DOCUMENT SECTION:
---*---

The Ocean Between Jeju’s Island Natives and Mainland Newcomers
Lee Hwan-jung wavers in his small boat, harpoon in hand. Looking back to shore, black rocks and dark waves sway under a granite sky. On this early February morning on the Jeju coast, cold water sloshes over his shoes. Lee is a self-taught fisherman from Seoul. Still robust at 43, with gray hairs just beginning to sprout, he wonders yet again if he made the right choice moving to South Korea’s largest island.
His family seafood restaurant is across the street from where my wife and I now live. We first met last August; he saw us dragging our suitcases into our apartment and introduced himself soon after we settled in. Friendly and welcoming, he invited us to eat at his restaurant and meet the rest of his family. In time, their oldest daughter would sit with us to practice her English, her father beaming from the kitchen and encouraging her to keep talking.
They were our first non-work friends on the island, where we had moved from Ontario, Canada, seven months ago to teach English. Over time, Lee began opening up about his personal frustrations and challenges as a ‘mainlander’ on the island. They had nothing to do with getting up at 3 a.m. every morning to go fishing. The main source of stress in his life came from the fact that no matter how hard he tried, Jeju natives seemed to mistreat him because he wasn’t born on the island.
At first, Lee’s frustrations seem like the complaint of any restaurant owner who can’t please all of his customers. Lee tells me that he gets a lot of positive feedback on his dishes from foreign customers – I am a big fan of his octopus ramen – but Jeju natives seem to be the only customers who routinely complain. Either he serves too much, too little, the noodles are too thin, or his food is not spicy enough. According to Lee, some Jeju customers turn abrasive after a few drinks of soju. Unable to pinpoint exactly what these customers say in angry, hushed tones, the negativity he feels but cannot name sets him on edge.

---*---

Rows on where targets appear:
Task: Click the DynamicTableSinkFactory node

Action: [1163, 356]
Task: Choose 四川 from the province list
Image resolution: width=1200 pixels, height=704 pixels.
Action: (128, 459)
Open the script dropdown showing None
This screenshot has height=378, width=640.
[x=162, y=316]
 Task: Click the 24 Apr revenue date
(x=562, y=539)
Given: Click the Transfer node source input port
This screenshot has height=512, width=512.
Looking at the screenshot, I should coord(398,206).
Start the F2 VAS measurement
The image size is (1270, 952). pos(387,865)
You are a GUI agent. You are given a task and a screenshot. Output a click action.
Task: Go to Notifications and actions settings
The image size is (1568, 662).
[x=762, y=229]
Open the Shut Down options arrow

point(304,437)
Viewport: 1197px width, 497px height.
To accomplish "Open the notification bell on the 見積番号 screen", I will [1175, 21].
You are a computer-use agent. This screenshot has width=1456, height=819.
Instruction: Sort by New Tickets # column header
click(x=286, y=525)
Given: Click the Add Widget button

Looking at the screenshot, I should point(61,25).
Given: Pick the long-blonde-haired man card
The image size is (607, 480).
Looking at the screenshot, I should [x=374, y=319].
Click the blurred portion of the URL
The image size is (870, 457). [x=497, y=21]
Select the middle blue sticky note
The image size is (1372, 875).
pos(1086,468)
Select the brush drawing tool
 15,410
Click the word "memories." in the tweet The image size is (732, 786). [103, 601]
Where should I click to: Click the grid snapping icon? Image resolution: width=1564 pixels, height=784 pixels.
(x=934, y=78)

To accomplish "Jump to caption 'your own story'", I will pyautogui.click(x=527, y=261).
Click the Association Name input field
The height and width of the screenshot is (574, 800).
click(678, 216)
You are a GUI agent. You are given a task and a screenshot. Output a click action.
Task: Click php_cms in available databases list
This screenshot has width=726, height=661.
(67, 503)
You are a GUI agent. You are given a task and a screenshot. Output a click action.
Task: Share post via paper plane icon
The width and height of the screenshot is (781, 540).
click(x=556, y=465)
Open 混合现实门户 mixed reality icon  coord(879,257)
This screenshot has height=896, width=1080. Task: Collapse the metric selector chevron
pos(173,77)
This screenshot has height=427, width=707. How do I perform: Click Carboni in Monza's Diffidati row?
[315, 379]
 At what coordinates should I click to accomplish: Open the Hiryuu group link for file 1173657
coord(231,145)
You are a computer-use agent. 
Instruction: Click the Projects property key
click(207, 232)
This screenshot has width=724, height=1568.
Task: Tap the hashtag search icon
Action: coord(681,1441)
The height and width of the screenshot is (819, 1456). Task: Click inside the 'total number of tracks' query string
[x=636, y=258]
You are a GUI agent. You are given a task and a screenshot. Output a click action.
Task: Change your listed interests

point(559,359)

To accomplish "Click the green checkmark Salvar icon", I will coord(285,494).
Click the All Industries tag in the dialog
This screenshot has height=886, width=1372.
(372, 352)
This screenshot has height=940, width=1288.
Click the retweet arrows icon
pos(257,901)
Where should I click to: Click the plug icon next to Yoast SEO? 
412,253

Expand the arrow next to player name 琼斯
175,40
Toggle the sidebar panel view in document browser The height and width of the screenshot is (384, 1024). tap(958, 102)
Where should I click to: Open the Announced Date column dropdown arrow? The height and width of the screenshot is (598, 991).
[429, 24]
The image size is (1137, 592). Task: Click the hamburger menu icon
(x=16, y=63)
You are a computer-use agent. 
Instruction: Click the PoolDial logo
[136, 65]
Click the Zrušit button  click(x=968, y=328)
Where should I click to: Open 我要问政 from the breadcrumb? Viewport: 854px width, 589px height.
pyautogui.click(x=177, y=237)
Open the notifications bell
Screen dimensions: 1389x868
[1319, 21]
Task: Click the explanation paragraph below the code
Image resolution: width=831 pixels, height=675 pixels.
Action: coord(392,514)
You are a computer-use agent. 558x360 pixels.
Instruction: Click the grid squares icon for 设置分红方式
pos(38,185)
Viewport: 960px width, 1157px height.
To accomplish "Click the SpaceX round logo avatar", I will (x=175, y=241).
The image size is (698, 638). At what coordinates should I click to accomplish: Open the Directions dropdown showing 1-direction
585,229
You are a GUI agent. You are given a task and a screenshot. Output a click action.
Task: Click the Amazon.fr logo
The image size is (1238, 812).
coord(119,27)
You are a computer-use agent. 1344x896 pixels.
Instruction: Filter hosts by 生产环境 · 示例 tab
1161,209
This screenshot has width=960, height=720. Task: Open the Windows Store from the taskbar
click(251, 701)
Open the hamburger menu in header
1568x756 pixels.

---*---

Carry on the piece about the Jeju fisherman from Seoul, starting after its last sentence. These records were taken from a separate source.

RESULT BELOW:
More troubling to me was the fact that Lee has to deal with other restaurant-owners, native to Jeju, who have an “in-group” that directs customers to businesses owned by islanders through word-of-mouth or in-house advertising. Lee argues this is a widespread issue throughout Jeju, a problem other restaurant owners from the mainland have complained about.
Because of this exclusivity, Lee claims, his restaurant is vacant on most nights. He had always sensed that Jeju people were, in his words, “smiling coldly, only friendly to his face.” The existence of the in-group, which he only discovered through a friend who is married to a Jeju native, confirmed his suspicions – and made him feel more isolated and lonely.
“I don’t know what to do. I can’t change their minds,” he sighed, staring forlornly at empty chairs and tables. “You know, this whole thing has given me headaches.”
My own experiences drew me to Lee’s predicament. As a black man, I am an outsider on Jeju Island, although there are clearly differences between Lee’s social position and mine. I am a visible outsider. Many of the hardships I experience are rooted in cultural ignorance of and racism against black people, both of which are still pervasive in South Korean society, not just Jeju.
But Lee will also always be an outsider on Jeju Island – even though he is Korean, ethnically an ‘insider.’ The discrimination he perceives is less visible, but enough to erode his feeling of self-worth and belonging – a feeling I can relate to.
Kim Ji-hyun, 27, is one of my former colleagues, born and raised on Jeju. I asked her if, in her experience, Jeju natives mistreat mainlanders living on the island.
“Of course,” she says. “Sometimes it’s visible, sometimes not. People are very close here with deep family roots. Jeju people share a lot of things. Mainlanders don’t know how serious this connection is.”
Park Seo-yeon, 24, another Jeju native, was willing to talk as long as I didn’t disclose her real name. As we entered a café in Yeon-dong, a neighborhood near Jeju City, she casually scanned the room, to make sure there was nobody she knew.
“The Jeju island people are more conservative. Young people are much more open,” she looked over her shoulder again and leaned in. “I think older people are the problem. They treat mainlanders harshly.”
“They don’t make it clear. They hide their mind, their feelings. For example,” she nodded over to the barista serving a customer behind us, “If my father owned this café and other people from Jeju came in, he would be friendly, treating them very well with big smiles. If it was anyone else, like you or other mainlanders, he would be much colder and quieter, but you would never be able to tell.”
“We treat each other like cousins,” Park said. “It’s different when it comes to mainlanders. People here believe we share a connection.”
The closed-off nature of islanders is not a new phenomenon, said Tommy Tran, a professor in the Department of Asian Languages and Cultures at the University of California, Los Angeles. Tran researches Jeju history, culture and urbanization, and asserts that mainlanders generally perceive Jeju islanders to be inherently insular or conservative.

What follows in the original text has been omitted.